Monday 27 February 2012

Passover


thanks to John Pratt for the picture

The religious scholar Karen Armstrong on Start the Week today recounted a trip to Senegal in which she visited a slave house once used to store slaves before they were shipped to America and Europe. The building, she noted, was built in 1776, the same year that America's Declaration of Independence was signed.


"Very often freedom for some means slavery and suffering for others," Karen says, "and this is a conundrum of human history. This is what the Haggadah [the passover text], every year, makes one confront."


Passover recounts and re-enacts the time that Jews fled enslavement in Egypt, and brings to mind the experience of all oppressed people and peoples, according to Jonathan Saffran Foer who was also on the panel. Passover highlights in our hearts oppression as a thing to oppose, to avoid participating in, and to try to prevent.

We realise, perhaps, looking then at the clothes we wear and the technologies we use and the inequalities in the countries we inhabit that to avoid participating in oppressive systems is difficult. 


Which may be one of many reasons why we need these weekly spaces to reflect on and explore meaning, values, and how we are to live as ourselves, with each other, in the world.

Yom Kippur and Rosh Hashanah




I asked my partner Michael about the period of retreat and reflection that Jewish people embark on at the time of Jewish new year. He replied thus:


"It is a ten day period between Rosh Hashanah and Yom kippur. I don't know if it has a name. It is a very powerful and relevant time. Probably one of the most heart searching, tear jerking, fruitful, and fun opportunities to go into the depths that Judaism has to offer. I recommend it very much.
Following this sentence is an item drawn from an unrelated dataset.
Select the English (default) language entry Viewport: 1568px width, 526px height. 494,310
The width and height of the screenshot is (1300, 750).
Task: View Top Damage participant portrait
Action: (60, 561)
Rosh Hashanah is a joyful, family-oriented celebration to share thanks for all the great experiences and people that have allowed us to grow, shed our old skins, continually arrive in new places and new depths, make new discoveries about the world and ourselves, work so hard for the world, and our great contributions however big or simple they may have been.


"Also we celebrate the blessedness of the coming year with all its suprises, all its discoveries, all its tears, connections and laughter, all its disconnections, deaths and births both of people and internal places, old selves that we are ready to let go of and new ones that are being born.


"Then comes that great time in between Rosh Hashanah and Yom Kipur where we go into the underworld, alone, and look at all the stuff! All the nooks and crannies where stuff got hidden, all the things we brushed under the carpet and hoped no one saw (including ourselves). "Maybe I'll just forget about it." Well guess what, it's all still there and now is the time to look at it. Oh, what a blessed time it is. On bended knee we go in front of God and face all of our lives, our shortcomings, our longcomings... And we face it all with tears in our eyes.


"Then comes Yom Kippur. Oh what a special time! We come together and face all of these hard places together. Not only do we bring all the difficult discoveries we made to the group to share, we also take on a collective burden to the world. "OUT LOUD WE CRY." We take full responsibility for all the horrendous pain and suffering that goes on in the world, all the oppression, all the pollution, all the violence, all the greed. We take it all on "as God is our witness." This is the only day where we do this; on no other day is it useful to take this much responsibility, but we do it so that we can truly come out of Yom Kippur ready and energized to play our part in the healing of the world (Tikun Olam), healing the brokeness of the world, taking part in what Joanna Macy calls 'The Great Turning'."